*** Opening DATA TO EXAMINE ***
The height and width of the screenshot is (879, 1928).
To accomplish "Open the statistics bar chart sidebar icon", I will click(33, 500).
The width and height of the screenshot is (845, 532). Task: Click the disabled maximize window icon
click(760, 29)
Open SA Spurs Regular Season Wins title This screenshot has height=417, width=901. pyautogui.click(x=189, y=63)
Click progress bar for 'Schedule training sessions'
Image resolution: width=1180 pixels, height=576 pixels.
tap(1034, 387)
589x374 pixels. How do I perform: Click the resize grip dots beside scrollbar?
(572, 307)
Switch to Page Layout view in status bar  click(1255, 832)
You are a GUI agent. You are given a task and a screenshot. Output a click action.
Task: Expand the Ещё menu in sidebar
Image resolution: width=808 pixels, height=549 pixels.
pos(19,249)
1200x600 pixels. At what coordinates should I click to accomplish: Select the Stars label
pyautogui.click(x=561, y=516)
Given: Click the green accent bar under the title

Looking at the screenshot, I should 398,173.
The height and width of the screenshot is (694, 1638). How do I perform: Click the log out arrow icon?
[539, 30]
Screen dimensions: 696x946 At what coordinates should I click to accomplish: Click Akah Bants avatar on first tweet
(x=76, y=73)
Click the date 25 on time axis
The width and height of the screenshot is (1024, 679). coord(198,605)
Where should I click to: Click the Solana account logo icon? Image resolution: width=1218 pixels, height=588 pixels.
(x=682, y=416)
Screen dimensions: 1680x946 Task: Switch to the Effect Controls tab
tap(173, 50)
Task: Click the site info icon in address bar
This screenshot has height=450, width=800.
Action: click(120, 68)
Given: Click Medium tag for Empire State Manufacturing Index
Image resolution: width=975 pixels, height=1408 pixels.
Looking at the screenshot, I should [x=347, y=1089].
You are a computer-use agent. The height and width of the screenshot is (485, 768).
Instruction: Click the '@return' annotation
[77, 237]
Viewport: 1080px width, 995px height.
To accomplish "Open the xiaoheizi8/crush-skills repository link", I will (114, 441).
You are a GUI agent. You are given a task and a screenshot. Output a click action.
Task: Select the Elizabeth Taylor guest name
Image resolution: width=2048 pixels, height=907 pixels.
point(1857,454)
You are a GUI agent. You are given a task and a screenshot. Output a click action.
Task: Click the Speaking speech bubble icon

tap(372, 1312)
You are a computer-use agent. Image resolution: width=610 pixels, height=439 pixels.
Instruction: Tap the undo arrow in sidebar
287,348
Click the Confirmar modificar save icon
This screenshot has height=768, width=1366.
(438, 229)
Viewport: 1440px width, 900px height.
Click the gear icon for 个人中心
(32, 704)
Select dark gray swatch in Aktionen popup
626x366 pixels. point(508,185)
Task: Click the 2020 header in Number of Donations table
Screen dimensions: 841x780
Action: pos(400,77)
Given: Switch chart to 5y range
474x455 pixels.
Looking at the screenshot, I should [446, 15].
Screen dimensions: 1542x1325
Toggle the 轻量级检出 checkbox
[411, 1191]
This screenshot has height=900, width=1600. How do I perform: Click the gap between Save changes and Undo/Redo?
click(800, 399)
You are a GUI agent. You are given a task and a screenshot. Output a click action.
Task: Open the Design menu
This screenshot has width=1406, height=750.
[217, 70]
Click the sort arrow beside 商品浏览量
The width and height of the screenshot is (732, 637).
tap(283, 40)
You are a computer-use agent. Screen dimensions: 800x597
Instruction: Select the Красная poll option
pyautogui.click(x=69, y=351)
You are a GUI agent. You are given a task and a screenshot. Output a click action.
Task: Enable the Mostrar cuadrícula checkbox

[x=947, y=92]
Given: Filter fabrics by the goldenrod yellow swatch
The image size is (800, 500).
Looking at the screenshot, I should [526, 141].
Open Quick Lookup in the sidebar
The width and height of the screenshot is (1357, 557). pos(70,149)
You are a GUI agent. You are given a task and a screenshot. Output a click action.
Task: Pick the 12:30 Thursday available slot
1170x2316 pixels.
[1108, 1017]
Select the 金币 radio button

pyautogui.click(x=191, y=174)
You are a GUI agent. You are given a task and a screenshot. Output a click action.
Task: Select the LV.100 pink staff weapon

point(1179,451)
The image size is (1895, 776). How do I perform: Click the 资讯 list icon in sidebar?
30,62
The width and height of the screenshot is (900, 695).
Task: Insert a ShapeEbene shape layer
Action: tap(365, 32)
*** Closing DATA TO EXAMINE ***
— WORK INSTRUCTIONS —
Using the data above, reproduce exactly the lines between those holding "Viewport: 1440px width, 900px height." and "Task: Open the Design menu", inclusive, and no others.

— EXERCISE SOLUTION —
Viewport: 1440px width, 900px height.
Click the gear icon for 个人中心
(32, 704)
Select dark gray swatch in Aktionen popup
626x366 pixels. point(508,185)
Task: Click the 2020 header in Number of Donations table
Screen dimensions: 841x780
Action: pos(400,77)
Given: Switch chart to 5y range
474x455 pixels.
Looking at the screenshot, I should [446, 15].
Screen dimensions: 1542x1325
Toggle the 轻量级检出 checkbox
[411, 1191]
This screenshot has height=900, width=1600. How do I perform: Click the gap between Save changes and Undo/Redo?
click(800, 399)
You are a GUI agent. You are given a task and a screenshot. Output a click action.
Task: Open the Design menu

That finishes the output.